Seeing as 1.5 is UTF-8 for all languages (yay), can we parse -- and ---
to N and M dashes? I know there were some problems with wiki table
syntax last time this was attempted, but that's easy to eliminate if you
require spaces around the hyphen-sequence. In that case, as a rule, the
resulting display would have spaces as well (except numbers... more
later). The spaces around dashes are a mini-dispute of their own over at
[[Wikipedia talk:Manual of Style (dashes)]], but I think that people
would be happy just to have an easy, standard way to enter dashes.
Last time this came up someone mentioned other languages that might
forbid a space around dashes. I know that in French it's common to use
dashes at the beginning lines in dialog. This problem has an easy
solution: French keyboards also have a a dash key, unless my memory is
failing me completely. American Mac keyboards have option-hyphen. On
Windows, Word inserts dashes all over the place.

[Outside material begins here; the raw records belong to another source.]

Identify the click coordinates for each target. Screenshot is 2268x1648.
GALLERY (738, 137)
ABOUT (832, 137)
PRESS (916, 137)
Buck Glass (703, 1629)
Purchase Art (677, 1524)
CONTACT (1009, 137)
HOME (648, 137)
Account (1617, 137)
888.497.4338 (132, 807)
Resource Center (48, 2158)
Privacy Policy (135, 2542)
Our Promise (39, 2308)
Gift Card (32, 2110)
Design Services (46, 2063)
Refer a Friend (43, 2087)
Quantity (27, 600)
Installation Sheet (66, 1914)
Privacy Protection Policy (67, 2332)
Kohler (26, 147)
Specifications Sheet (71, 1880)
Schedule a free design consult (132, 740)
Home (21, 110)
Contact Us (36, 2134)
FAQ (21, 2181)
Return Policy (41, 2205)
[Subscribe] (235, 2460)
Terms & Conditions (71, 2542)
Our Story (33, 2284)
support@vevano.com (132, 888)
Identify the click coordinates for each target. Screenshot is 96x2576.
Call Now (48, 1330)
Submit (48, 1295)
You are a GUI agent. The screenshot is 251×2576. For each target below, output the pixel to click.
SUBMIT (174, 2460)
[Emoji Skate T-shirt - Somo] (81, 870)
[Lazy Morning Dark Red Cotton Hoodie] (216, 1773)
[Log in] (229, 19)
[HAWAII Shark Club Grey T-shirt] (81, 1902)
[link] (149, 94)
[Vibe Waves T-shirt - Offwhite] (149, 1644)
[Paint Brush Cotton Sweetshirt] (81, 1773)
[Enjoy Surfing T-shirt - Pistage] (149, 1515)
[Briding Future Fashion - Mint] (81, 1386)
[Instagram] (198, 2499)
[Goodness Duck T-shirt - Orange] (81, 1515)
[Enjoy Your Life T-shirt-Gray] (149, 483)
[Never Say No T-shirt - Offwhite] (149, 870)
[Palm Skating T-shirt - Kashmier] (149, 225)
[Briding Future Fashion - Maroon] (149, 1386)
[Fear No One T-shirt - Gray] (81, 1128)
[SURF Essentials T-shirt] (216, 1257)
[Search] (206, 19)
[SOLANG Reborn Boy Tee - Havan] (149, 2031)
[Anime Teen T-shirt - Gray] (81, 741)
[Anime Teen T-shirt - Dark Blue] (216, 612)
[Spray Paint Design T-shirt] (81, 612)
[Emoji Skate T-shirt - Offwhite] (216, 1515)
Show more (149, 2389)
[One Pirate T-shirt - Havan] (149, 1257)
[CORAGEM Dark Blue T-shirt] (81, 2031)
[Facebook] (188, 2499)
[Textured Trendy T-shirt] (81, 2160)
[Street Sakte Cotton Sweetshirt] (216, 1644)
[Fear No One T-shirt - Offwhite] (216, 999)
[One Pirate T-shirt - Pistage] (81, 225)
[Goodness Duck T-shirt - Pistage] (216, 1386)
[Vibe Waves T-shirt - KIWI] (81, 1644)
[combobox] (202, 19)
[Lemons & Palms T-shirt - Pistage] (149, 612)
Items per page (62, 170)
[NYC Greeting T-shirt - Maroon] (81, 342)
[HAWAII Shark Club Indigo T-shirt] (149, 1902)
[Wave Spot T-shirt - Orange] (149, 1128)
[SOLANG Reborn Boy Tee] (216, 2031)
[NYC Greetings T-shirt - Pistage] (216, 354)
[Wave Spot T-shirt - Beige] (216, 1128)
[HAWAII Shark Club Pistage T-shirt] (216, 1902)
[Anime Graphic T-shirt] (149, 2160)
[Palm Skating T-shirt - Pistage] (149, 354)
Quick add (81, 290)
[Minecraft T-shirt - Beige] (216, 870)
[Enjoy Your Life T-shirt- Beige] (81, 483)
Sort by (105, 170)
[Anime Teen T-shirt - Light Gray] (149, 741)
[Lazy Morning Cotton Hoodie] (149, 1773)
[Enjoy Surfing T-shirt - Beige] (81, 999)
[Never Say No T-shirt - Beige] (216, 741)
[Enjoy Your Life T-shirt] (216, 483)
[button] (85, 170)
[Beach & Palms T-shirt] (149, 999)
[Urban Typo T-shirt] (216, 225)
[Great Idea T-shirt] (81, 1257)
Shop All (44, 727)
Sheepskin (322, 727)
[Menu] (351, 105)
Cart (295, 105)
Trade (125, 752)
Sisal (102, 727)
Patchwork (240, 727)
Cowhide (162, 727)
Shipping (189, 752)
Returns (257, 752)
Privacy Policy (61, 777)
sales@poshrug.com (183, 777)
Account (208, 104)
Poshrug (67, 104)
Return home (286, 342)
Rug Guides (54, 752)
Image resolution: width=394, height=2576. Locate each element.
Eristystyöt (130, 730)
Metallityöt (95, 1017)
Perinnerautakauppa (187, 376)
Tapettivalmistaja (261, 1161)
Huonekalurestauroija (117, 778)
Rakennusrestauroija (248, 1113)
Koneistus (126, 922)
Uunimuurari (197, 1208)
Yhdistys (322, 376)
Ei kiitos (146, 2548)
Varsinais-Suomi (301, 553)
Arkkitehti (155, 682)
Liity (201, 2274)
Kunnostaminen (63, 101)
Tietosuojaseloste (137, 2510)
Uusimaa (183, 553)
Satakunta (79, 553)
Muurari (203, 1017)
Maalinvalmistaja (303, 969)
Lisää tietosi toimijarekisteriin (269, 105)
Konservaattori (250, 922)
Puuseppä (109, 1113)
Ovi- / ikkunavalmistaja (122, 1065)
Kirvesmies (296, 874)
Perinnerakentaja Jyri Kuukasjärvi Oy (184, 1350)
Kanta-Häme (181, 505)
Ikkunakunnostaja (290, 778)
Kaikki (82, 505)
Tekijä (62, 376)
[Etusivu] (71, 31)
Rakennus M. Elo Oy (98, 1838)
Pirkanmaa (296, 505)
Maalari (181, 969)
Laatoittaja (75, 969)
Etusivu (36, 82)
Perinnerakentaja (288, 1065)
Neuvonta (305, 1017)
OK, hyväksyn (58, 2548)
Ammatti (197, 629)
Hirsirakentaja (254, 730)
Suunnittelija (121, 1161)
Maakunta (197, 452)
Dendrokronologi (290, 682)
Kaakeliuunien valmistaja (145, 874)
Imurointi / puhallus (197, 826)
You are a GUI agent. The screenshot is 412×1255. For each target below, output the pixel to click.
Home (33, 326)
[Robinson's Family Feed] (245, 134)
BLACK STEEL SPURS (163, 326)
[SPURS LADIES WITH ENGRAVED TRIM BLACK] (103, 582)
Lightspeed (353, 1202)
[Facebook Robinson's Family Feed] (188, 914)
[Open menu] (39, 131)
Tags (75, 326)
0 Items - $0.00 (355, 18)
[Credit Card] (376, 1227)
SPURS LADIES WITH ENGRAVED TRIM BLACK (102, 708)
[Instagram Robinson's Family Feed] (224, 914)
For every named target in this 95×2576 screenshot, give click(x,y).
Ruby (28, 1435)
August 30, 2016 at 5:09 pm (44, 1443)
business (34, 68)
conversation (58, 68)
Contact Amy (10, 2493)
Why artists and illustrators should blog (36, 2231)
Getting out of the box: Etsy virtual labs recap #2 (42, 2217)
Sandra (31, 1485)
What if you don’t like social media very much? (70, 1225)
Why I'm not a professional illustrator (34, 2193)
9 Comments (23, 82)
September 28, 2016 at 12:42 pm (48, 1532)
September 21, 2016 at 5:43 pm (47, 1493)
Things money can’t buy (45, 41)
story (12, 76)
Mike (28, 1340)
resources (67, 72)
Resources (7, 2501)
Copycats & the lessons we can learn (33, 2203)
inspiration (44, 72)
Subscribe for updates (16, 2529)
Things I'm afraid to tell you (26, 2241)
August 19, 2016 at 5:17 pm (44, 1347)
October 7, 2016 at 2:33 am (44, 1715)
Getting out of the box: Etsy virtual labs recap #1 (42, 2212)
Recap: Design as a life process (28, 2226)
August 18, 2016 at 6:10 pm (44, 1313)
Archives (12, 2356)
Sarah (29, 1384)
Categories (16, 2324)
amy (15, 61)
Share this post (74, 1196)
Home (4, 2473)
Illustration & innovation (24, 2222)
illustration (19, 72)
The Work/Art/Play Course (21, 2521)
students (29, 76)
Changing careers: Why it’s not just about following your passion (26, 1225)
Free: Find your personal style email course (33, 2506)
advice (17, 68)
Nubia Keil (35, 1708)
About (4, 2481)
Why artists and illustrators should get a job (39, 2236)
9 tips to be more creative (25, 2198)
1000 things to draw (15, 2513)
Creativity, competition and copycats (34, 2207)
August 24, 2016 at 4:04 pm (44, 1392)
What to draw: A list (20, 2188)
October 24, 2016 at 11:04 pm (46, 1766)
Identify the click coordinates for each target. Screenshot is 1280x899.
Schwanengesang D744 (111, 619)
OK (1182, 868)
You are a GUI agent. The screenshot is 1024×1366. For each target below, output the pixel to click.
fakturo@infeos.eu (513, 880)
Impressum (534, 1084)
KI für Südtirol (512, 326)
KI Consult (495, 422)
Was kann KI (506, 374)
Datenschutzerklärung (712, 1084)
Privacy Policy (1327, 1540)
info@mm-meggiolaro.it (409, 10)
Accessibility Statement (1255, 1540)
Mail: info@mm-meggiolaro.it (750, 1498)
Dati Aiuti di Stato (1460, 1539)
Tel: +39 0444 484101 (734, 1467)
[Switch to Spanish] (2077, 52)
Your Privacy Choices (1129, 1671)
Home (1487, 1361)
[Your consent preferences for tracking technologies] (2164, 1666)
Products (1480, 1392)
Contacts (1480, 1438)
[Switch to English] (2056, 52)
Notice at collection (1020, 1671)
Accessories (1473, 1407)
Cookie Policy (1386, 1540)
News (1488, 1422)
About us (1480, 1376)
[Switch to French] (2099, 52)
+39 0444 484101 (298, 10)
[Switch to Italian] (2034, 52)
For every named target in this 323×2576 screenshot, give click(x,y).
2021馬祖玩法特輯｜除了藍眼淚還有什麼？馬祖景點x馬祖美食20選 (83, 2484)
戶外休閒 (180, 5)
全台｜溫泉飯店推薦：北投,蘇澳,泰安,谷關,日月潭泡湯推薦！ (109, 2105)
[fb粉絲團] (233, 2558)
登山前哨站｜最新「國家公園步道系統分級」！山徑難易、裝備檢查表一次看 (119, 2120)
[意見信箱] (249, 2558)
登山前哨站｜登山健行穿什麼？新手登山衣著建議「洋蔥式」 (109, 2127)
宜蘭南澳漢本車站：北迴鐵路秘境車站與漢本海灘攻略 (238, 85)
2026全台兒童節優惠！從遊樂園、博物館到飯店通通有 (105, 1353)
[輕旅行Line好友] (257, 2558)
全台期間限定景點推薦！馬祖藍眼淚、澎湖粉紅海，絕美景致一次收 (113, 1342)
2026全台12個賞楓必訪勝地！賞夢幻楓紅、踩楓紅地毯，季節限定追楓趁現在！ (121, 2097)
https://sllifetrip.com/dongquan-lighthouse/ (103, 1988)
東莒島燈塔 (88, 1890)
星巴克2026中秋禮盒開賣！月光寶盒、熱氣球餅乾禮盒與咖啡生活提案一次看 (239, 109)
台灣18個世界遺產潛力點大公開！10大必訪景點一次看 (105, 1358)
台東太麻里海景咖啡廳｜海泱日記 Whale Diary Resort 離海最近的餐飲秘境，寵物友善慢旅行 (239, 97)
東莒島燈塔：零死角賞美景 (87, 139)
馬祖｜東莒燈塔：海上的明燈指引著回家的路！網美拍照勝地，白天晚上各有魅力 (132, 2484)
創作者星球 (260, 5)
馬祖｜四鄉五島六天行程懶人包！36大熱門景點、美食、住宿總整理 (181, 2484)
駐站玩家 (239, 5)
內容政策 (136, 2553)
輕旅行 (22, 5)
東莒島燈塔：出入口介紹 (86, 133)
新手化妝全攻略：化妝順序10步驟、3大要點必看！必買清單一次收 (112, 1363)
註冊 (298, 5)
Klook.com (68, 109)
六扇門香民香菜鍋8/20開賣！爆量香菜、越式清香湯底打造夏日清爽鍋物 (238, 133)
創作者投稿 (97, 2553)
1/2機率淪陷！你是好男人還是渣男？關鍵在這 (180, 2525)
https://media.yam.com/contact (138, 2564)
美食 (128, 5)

People who aren't happy
with the " --- " and " -- " solution would be free to enter unicode
dashes however they wish, as they can today on UTF-8 wikipedias.
(Stubborn space-conscious anglophones might also resort to this
method... so be it.)
I've written a patch that I think is fairly well placed since it's
adjacent to the existing code that inserts non-breaking spaces between
guillemets. This method would make a lot of people happy, and it
promotes compliance to the Manual of Style as much as is possible.
Here's how it works:
1. Replace any ' -- ' with the UTF-8 sequence equivalent to ' – '
2. Replace any '--' between numbers with '–' alone.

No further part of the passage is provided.